Input START

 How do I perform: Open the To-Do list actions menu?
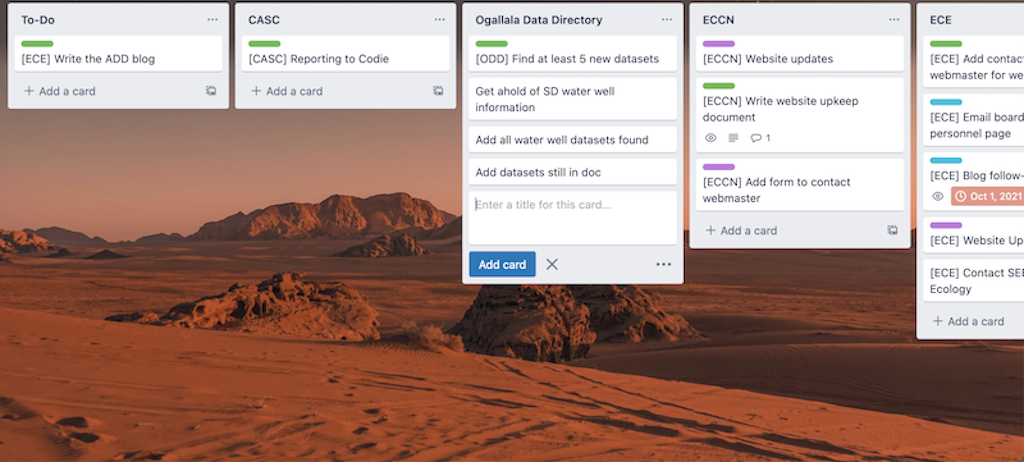[212, 20]
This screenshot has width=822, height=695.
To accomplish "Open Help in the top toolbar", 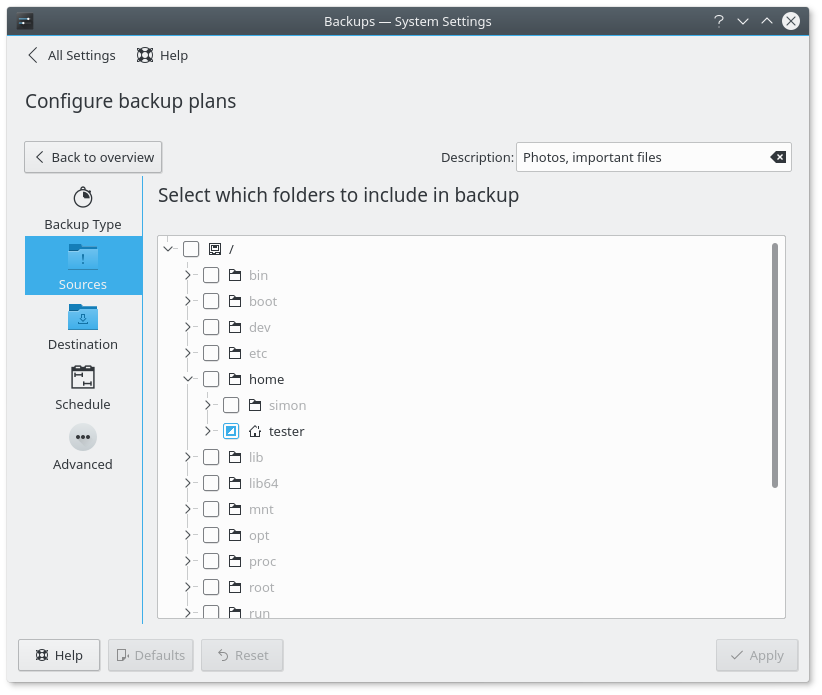I will [162, 55].
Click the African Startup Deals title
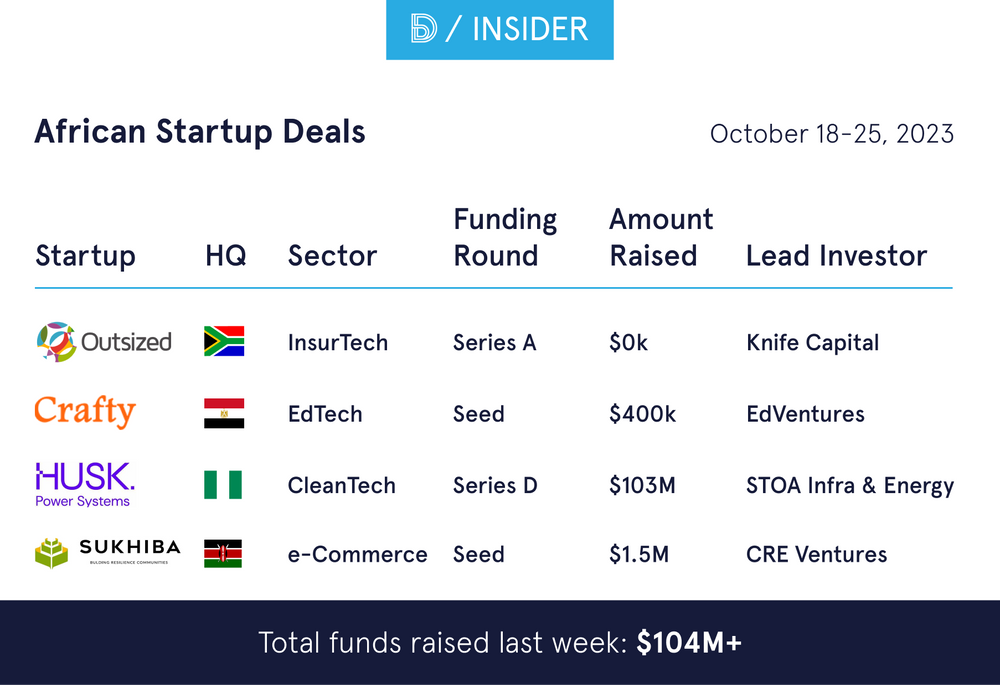 tap(200, 132)
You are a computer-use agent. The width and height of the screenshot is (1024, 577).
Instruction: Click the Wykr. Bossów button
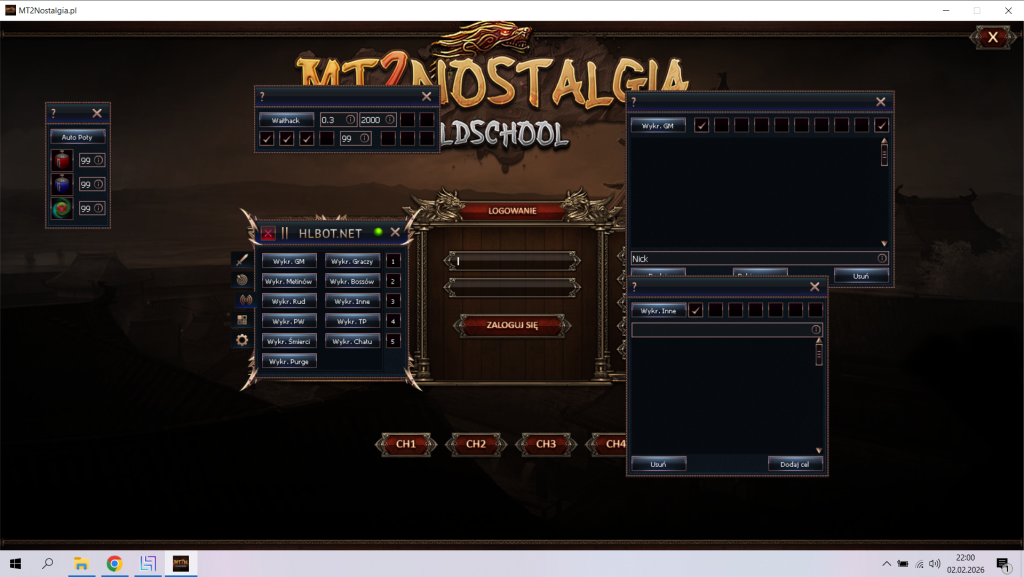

Input END

● What you have to do
When a line in the material above contains the word "screenshot", copy that line out.

● Solved problem
This screenshot has width=822, height=695.
You are a computer-use agent. The width and height of the screenshot is (1024, 577).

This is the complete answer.